Blair Wadman 2 minute read

Using Robots.txt with Drupal to avoid duplicate content

Drupal is a great system, but one of its flaws is the existence of multiple routes to the same content. This effectively creates duplicate content. Search engines like Google do not like duplicate content and you are likely to be penalised for it.

You can control which content search engines index by using a robots.txt file. The robots.txt file gives you the ability to disallow certain pages from being indexed. Therefore, used correctly, you can prevent a duplicate content penalty.
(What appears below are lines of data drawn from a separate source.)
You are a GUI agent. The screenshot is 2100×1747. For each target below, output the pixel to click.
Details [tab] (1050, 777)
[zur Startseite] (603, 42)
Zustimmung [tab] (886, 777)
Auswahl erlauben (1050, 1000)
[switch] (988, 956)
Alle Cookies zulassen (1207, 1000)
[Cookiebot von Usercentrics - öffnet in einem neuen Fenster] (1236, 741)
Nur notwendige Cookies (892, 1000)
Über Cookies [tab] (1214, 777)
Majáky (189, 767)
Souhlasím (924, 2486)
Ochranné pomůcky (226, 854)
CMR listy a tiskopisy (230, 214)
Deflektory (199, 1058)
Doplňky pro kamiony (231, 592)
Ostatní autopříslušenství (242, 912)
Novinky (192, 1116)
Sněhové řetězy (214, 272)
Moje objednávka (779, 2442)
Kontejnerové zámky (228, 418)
Drupal 5 comes with a robot.txt file by default. If you are running a version prior to Drupal 5, you will need to add your own robots.txt file. It is fairly straightforward. Open a text editor like notepad. Add the code (an example is shown below). Save the file as "robots.txt". FTP the file to the root folder on your web server.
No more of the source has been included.